The recently published Serious Hazards of Transfusion (SHOT) Report1 ? an independent, confidential inquiry into serious transfusion complications in the UK ? has revealed that Transfusion-Related Acute Lung Injury (TRALI) is the biggest killer of patients who receive blood. The number of incidents of TRALI that are being reported to SHOT have more than doubled in the last year.
TRALI occurs when patients undergoing minor and major operations are transfused with blood from a donor with a particular type of antibody that causes the recipient to have an allergic reaction. These types of antibodies are most commonly found in childbearing women but also in previously transfused male donors. Symptoms occur just hours after transfusion and, if not recognised and treated properly, TRALI can severely damage the lungs and, in some cases, result in death. Those patients who do not die can expect to spend time in intensive care as a result, occupying beds and consuming scarce resources unnecessarily.
The true size of the TRALI problem is unknown. Over the past six years, 103 TRALI cases have been reported to SHOT with 90 per cent of cases resulting in death or major harm. Worryingly, as SHOT relies upon voluntary reporting of adverse incidents, these figures could represent the tip of the iceberg. Prevalence figures from the US suggest one in 1,300 blood components transfused will cause the reaction ? over 3.4 million blood components are transfused in the UK each year.
SHOT itself highlights that the number of hospitals reporting adverse incidents is as low as 46 per cent. This is, in part, due to the fact that aawareness of TRALI is very low amongst doctors, who may confuse it with other clinical conditions.
Given that there is, currently, no way of knowing whether someone is likely to react to donated blood containing the TRALI-causing antibodies, anyone going into hospital for a routine operation could, theoretically, be seriously injured or even die as a result of this allergic reaction to the blood they may receive during the operation.
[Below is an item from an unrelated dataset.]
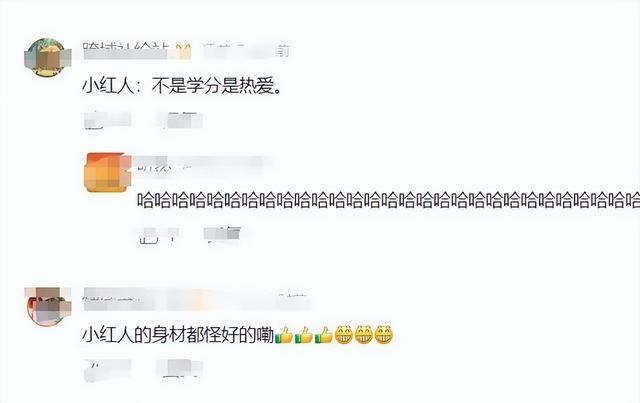
Task: Select the comment 不是学分是热爱
Action: pyautogui.click(x=182, y=86)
Whatever the numbers actually are, each death and intensive care case represent a major concern because TRALI is an avoidable complication. This is, clearly, an unacceptable situation.
Of all the blood components used, SHOT identified single donor fresh frozen plasma (FFP) as the product most commonly associated with the development of TRALI. FFP is a component of blood, used in a number of life-threatening conditions where clotting factors are required, including liver transplantation, cardiac surgery and massive blood loss.
So, what can be done to prevent TRALI? There are three ways to reduce the risks:
The first is to screen for the TRALI-causing antibodies and eliminate carriers from donating. However, the medical community is not clear on exactly which antibodies are implicated in TRALI and, therefore, which ones should be screened for. Additionally, there are also concerns about the effect of losing a significant number of donors from the population given that there is already a shortage. Screening would take time to evaluate and implement.
The second method is to eliminate the plasma of female donors completely as women who have been pregnant represent the biggest source of TRALI-causing antibodies. However, the exclusion of women from donating plasma will take some time and, again, this method reduces the number of donors and does not eliminate the risk completely ? men may also carry these antibodies, and recent evidence suggests that factors other than these antibodies may also cause TRALI. Excluding women donors would also take time to evaluate and implement.
The third option is to use a form of pooled FFP which has been shown not to contain these TRALI-causing antibodies. This product, called Octaplas, has been readily available since it was licenced in 1998. There would be an increase in the cost associated with the provision of such a plasma but it has been shown nevertheless to be cost-effective. Currently less than five per cent of patients in the UK benefit from receiving Octaplas each year.
Patients receiving plasma in the NHS have the right to expect safe products, and deserve the right to be protected from unnecessary risks such as TRALI. In a society where compensation claims for Hepatitis C and other infections are costing the government many tens of millions and causing vilification in the media, TRALI now looms as the next big issue. However the risk of TRALI can, and should, be eliminated for transfusion patients at the earliest possible opportunity.